- What you should do
Rewrite the items starting at the line that contains "You are a computer-use" and ending at the last item, renaming "display name" to "profile name" and leaving everything else unchanged. Leave the pictures out of your answer.
________________
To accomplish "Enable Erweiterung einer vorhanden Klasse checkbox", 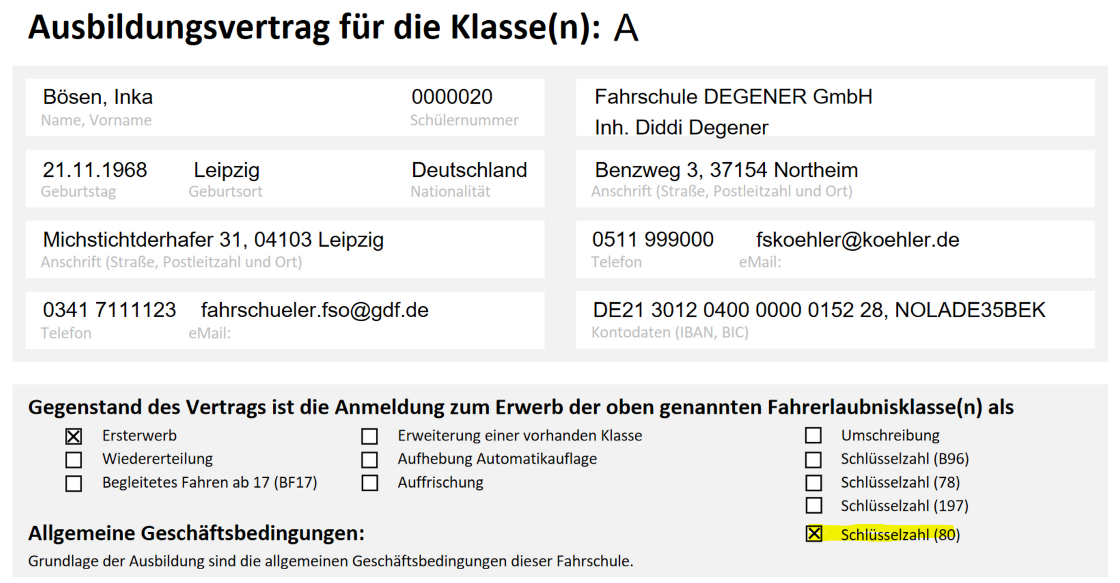I will 369,436.
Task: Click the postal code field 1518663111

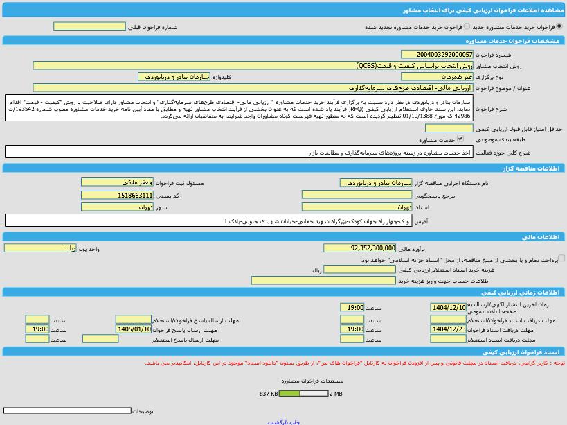Action: point(117,195)
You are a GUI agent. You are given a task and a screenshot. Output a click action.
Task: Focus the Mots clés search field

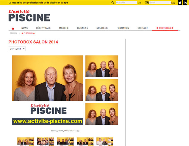(126, 3)
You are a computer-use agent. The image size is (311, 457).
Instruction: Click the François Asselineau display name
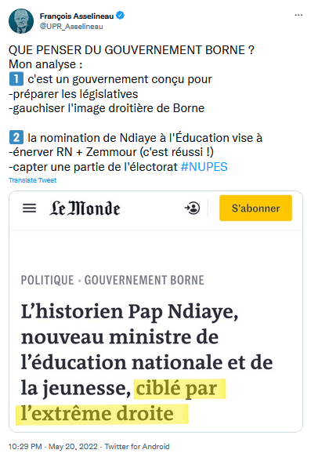[x=77, y=16]
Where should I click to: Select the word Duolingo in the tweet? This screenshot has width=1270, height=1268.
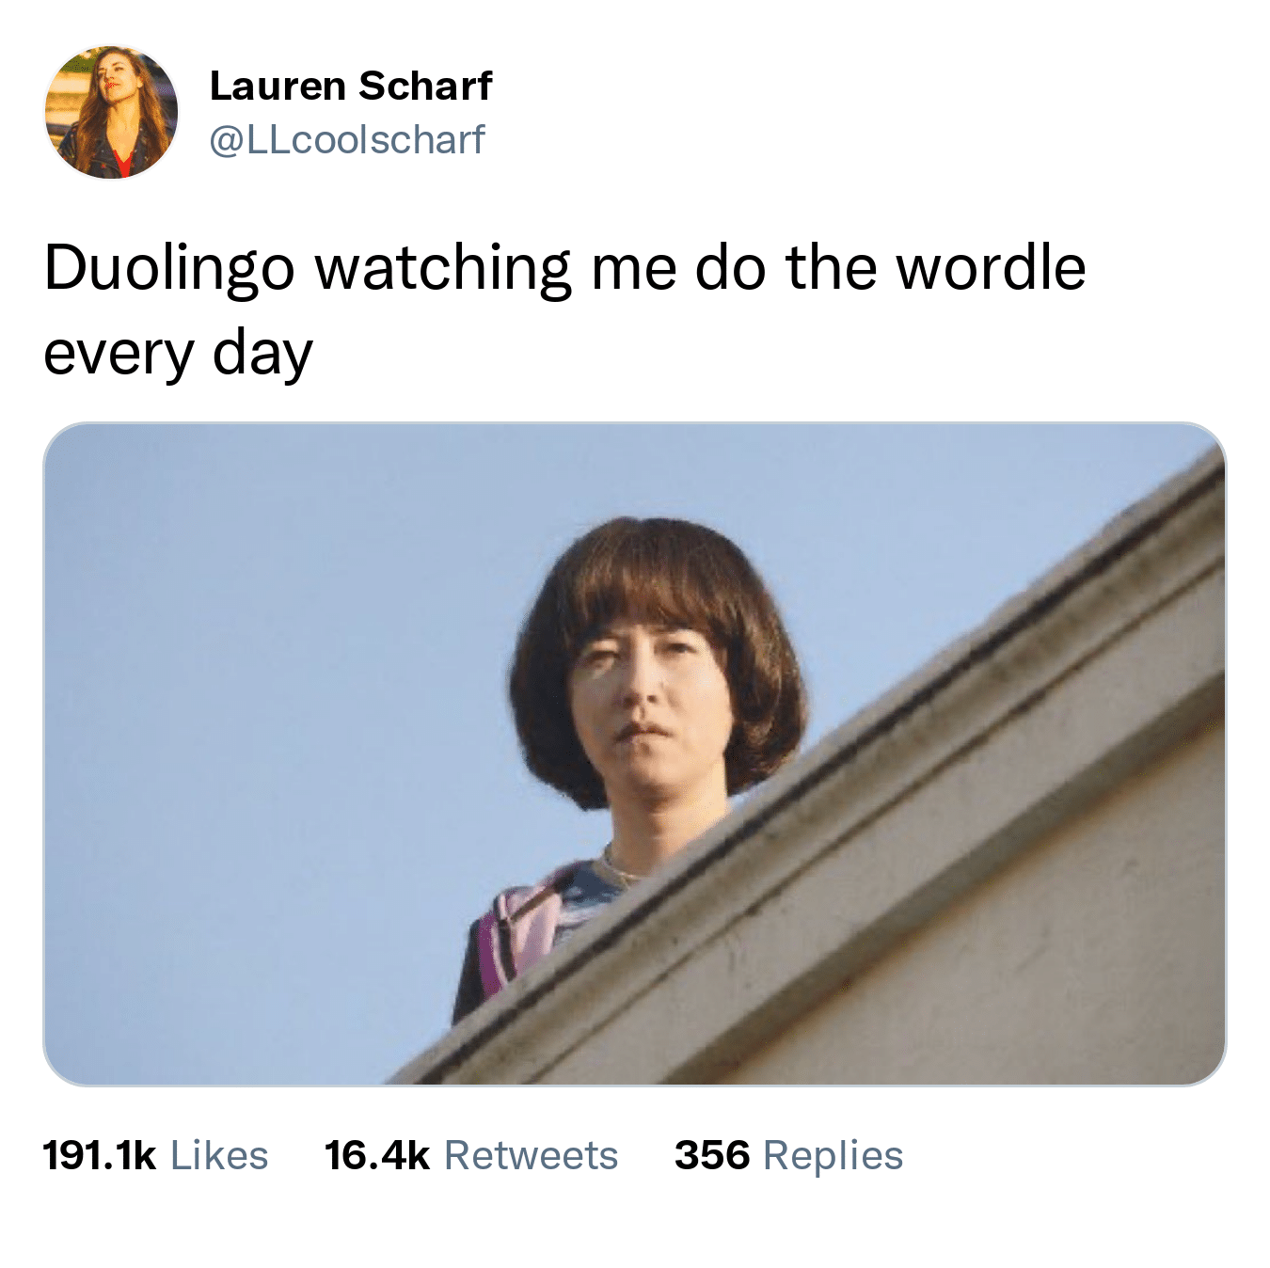point(169,270)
________________
- Complete response
You are a computer-use agent. The image size is (311, 457).
Instruction: Click the François Asselineau profile name
[x=77, y=16]
Where should I click to: Select the word Duolingo in the tweet? This screenshot has width=1270, height=1268.
point(169,270)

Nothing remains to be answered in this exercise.